STUDY TEXT:
15 Sep 2021 - {{hitsCtrl.values.hits}}
An improvement in Sri Lanka’s revenue mobilisation effort requires an urgent and extensive review of the tax system, to ensure the government can meet its expenditure commitments, while the country is in the midst of one of the worst macroeconomic crises in its history, economists said.
Pointing out that the national economy is heading towards a “precipice”, Colombo-based economic think-tank Advocata Institute asserted in its latest publication titled ‘A Framework for National Recovery,’ that the “serious erosion” in government revenue and its implications for macroeconomic stability call for a comprehensive review of the tax system.
According to the report, some of the areas that require attention include; reducing the tax threshold and widening the tax base, reintroducing the PAYE and WHT, reducing the excessive reliance on indirect tax as it is currently at about 80 percent, rationalising tax incentives, introducing new taxes, and strengthening the tax administration.
Currently, the income tax threshold in Sri Lanka is four times its per capita GDP, and also higher than the tax threshold in countries with per capita incomes that are several times that are of the island nation. The report recommends bringing down the threshold while also adopting measures to bring in employees into the formal sector so the tax base is widened.
With regard to changing the composition of the current tax structure where the indirect to direct tax ratio is about 80:20, the report pointed out the need to look at effective means to strike a better balance in this regard. The reason being, at the current scenario, it is the lower-income earners who bear a higher burden of taxation.
There is also a significant concentration of taxes collected from a few commodities such as tobacco, liquor, motor vehicles, and food and beverages, which needs addressing since it increases the regressive nature of the tax system given the items are considered essential and form a higher proportion of the consumption basket of low-income earners.
Furthermore, on strengthening the tax administration, as highlighted over the years, Advocata too asserted the need to facilitate compliance.
“It also needs to have an effective monitoring system in place. Modern tax administration can be more effective and be made more seamless through the use of technology.
However, both political will and support of the public are required to put in place a tax system that is both efficient and equitable,” the report stated.
Sri Lanka last had its comprehensive review of the tax system in 2009 carried out by the Presidential Commission of Taxation under the Chairmanship of Prof. W.D Lakshman, the outgoing Governor of the Central Bank of Sri Lanka (CBSL).
The Commission aimed at fulfilling two main objectives; to facilitate accelerated growth after the end of the 30-year conflict, and secondly, to reverse the revenue decline. However, the report was never published nor the recommendations made were implemented.
The government of President Gotabaya Rajapaksa slashed taxes significantly at the end of 2019 aiming to create aggregate demand in the economy, which was lagging for the last five years.
However, the ill-fated move, shadowed by the emergence of COVID-19, didn’t yield the expected results, but instead it led to global rating agencies to downgrade Sri Lanka’s sovereign credit rating on revenue concerns amid heightening debt repayment risks. The rating downgrades effectively closed doors for Sri Lanka to raise moneys from international capital markets to rollover its foreign currency debt. The country is currently experiencing a foreign exchange crisis on top of a massive debt crisis.
Analysts expect the government to announce increases in taxes and the introduction of new taxes in the upcoming budget.

PROBLEM TO WORK ON: Please list each area the Advocata report says requires attention, as given in the article on Sri Lanka's tax system.

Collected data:
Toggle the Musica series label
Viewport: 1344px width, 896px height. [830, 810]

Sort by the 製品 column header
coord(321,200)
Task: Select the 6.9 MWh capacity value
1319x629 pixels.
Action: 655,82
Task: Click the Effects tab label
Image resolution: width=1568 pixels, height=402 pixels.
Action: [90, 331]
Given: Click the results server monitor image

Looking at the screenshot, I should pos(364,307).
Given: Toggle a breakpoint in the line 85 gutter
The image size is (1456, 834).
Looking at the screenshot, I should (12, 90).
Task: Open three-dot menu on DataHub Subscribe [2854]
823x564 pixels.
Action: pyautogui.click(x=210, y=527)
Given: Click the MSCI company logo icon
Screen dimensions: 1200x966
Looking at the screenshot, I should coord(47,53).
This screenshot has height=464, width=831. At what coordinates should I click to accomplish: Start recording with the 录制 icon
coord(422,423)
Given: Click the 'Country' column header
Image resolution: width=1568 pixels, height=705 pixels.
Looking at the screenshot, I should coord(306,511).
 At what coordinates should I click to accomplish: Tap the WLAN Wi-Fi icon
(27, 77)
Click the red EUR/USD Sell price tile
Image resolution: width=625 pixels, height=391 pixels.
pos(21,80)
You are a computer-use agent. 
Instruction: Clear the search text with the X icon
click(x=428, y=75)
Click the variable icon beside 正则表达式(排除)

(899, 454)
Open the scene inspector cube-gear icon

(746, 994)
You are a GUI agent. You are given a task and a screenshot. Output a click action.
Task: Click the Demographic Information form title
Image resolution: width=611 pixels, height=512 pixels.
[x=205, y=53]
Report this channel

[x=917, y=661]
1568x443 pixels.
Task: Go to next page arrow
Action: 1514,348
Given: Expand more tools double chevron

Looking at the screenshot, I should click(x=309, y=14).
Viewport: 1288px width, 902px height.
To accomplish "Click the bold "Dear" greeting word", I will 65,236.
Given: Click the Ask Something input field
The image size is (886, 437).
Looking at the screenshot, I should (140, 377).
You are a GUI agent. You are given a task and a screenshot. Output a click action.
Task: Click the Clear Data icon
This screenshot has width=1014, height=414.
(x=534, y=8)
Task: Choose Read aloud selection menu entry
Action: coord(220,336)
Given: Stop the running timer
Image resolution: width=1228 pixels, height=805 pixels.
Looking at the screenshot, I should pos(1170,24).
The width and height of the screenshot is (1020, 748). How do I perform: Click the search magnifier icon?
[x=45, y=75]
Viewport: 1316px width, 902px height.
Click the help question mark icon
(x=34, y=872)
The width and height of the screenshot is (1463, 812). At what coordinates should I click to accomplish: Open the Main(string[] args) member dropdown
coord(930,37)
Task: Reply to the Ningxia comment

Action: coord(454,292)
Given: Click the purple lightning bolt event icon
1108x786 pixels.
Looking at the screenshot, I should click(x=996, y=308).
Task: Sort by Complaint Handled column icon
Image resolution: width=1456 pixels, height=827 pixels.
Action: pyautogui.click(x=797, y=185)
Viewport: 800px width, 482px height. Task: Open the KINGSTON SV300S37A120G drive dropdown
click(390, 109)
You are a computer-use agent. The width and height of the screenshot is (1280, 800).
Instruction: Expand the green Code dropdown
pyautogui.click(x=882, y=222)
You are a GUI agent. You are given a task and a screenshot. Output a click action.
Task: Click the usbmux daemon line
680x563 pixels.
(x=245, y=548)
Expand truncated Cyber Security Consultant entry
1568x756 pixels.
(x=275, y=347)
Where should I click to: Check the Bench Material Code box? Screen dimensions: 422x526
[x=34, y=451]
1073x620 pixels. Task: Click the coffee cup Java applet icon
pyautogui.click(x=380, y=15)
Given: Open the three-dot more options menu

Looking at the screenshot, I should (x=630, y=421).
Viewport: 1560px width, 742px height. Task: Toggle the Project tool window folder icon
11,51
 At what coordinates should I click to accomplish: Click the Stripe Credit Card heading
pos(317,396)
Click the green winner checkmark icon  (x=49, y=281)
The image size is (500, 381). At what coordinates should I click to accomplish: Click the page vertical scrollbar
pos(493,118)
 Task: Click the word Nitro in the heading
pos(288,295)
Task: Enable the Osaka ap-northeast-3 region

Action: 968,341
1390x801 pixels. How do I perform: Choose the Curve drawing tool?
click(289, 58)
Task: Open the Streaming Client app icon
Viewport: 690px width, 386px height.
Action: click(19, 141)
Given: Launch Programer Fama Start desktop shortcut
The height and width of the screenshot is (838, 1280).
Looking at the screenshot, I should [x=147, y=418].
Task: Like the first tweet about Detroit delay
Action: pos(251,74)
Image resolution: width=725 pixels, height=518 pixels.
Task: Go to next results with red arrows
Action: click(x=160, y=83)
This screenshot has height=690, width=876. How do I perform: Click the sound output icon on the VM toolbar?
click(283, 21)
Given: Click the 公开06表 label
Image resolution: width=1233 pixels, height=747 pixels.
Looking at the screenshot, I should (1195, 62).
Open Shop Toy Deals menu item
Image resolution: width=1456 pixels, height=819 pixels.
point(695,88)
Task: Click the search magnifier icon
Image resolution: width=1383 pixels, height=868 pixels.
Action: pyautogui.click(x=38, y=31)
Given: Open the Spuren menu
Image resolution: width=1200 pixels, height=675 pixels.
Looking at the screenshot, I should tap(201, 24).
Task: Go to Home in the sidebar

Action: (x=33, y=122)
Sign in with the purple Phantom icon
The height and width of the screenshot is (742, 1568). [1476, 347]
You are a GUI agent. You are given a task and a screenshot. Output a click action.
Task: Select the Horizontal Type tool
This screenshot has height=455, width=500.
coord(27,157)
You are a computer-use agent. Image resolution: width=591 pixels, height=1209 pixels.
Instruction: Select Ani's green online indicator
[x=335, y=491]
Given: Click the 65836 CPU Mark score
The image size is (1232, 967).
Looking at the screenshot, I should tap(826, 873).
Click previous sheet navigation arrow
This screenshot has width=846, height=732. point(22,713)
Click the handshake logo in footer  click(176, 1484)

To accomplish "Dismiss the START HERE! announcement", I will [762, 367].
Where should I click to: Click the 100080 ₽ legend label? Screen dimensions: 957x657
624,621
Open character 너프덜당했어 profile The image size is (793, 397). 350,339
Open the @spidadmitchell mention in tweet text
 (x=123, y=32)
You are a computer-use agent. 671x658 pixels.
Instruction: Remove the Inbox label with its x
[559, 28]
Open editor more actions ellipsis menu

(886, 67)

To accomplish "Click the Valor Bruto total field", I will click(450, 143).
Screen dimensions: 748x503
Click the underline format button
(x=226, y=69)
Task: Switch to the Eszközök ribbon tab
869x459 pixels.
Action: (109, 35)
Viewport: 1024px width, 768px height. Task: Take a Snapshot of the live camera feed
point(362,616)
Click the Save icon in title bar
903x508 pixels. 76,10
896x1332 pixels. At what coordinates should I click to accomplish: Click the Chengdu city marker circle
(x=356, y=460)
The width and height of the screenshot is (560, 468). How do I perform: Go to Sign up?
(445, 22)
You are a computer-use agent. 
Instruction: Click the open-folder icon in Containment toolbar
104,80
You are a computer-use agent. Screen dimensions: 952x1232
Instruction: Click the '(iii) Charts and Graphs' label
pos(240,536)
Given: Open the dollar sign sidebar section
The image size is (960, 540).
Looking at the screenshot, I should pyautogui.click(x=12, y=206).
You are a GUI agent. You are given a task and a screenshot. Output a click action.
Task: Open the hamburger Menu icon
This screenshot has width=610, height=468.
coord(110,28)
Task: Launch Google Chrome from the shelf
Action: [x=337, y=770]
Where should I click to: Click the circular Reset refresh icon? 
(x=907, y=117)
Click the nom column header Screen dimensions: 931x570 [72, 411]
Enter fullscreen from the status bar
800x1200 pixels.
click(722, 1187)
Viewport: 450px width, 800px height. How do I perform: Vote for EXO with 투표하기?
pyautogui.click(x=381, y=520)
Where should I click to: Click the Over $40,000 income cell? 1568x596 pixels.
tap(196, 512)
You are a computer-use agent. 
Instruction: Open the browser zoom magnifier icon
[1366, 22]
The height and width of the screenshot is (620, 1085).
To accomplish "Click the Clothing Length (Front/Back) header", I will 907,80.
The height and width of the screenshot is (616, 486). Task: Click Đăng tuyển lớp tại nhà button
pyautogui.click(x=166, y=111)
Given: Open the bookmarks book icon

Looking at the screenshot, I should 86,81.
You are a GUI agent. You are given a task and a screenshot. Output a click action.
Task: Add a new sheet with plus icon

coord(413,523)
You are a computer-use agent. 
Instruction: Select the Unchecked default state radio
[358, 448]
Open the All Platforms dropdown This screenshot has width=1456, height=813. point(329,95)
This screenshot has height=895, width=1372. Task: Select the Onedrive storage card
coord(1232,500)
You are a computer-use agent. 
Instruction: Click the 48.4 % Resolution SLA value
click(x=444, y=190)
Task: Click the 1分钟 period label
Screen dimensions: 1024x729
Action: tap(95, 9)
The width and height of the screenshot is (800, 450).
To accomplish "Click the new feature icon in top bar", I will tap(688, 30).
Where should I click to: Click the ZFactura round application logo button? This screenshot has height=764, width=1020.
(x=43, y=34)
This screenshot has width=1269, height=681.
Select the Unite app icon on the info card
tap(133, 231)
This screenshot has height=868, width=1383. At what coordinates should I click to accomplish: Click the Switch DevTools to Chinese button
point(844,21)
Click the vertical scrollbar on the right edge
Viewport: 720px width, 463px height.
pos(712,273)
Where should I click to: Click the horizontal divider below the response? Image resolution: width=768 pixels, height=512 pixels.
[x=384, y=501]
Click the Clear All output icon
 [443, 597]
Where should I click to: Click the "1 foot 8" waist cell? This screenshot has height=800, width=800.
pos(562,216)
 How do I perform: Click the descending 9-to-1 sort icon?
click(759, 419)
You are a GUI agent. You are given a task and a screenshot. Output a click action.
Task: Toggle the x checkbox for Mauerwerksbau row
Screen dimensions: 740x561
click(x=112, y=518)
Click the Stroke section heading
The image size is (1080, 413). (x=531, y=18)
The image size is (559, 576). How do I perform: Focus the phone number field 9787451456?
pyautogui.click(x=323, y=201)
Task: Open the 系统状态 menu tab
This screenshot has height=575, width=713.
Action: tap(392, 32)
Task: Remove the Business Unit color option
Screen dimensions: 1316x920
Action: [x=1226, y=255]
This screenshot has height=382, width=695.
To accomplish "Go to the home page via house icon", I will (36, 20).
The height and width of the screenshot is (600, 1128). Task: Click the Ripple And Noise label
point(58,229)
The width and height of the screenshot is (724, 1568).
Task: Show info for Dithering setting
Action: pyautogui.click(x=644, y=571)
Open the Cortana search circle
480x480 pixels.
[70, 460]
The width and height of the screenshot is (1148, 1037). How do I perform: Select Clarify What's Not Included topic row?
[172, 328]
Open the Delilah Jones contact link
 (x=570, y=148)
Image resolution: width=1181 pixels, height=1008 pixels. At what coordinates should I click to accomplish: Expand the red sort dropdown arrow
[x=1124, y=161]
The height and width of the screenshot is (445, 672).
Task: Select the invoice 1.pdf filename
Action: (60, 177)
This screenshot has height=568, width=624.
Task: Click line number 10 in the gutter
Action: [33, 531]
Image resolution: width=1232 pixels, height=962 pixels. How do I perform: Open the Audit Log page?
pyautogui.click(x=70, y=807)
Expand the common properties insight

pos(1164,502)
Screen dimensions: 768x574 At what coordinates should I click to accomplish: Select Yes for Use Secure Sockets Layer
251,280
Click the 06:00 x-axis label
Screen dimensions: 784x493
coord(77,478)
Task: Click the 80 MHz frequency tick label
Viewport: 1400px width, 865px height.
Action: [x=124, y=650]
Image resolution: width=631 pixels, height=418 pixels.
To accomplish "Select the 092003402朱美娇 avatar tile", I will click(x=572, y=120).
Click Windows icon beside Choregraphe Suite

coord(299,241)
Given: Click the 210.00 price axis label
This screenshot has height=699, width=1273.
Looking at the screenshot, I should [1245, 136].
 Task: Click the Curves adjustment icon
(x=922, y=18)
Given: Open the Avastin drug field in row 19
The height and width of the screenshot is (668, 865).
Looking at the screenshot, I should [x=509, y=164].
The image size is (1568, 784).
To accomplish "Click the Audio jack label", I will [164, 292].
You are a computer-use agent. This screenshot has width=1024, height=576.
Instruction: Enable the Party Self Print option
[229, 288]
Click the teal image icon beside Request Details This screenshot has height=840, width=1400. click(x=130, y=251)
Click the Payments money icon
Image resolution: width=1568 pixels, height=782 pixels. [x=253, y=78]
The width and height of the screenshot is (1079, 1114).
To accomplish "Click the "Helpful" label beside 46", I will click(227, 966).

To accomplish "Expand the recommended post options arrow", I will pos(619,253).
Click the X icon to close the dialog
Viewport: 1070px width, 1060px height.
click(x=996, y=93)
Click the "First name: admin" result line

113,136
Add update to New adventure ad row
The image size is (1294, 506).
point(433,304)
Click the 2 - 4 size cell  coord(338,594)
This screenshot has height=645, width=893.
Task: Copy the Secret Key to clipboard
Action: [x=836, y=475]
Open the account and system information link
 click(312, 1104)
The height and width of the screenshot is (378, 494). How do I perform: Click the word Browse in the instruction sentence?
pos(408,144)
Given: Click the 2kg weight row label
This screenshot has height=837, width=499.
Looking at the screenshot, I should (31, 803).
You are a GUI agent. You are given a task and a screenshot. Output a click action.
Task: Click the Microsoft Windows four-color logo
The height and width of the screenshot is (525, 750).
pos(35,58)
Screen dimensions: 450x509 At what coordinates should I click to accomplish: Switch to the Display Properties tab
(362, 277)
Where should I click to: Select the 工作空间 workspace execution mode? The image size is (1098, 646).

TASK RESULT:
- Reducing the tax threshold and widening the tax base
- Reintroducing the PAYE and WHT
- Reducing the excessive reliance on indirect tax
- Rationalising tax incentives
- Introducing new taxes
- Strengthening the tax administration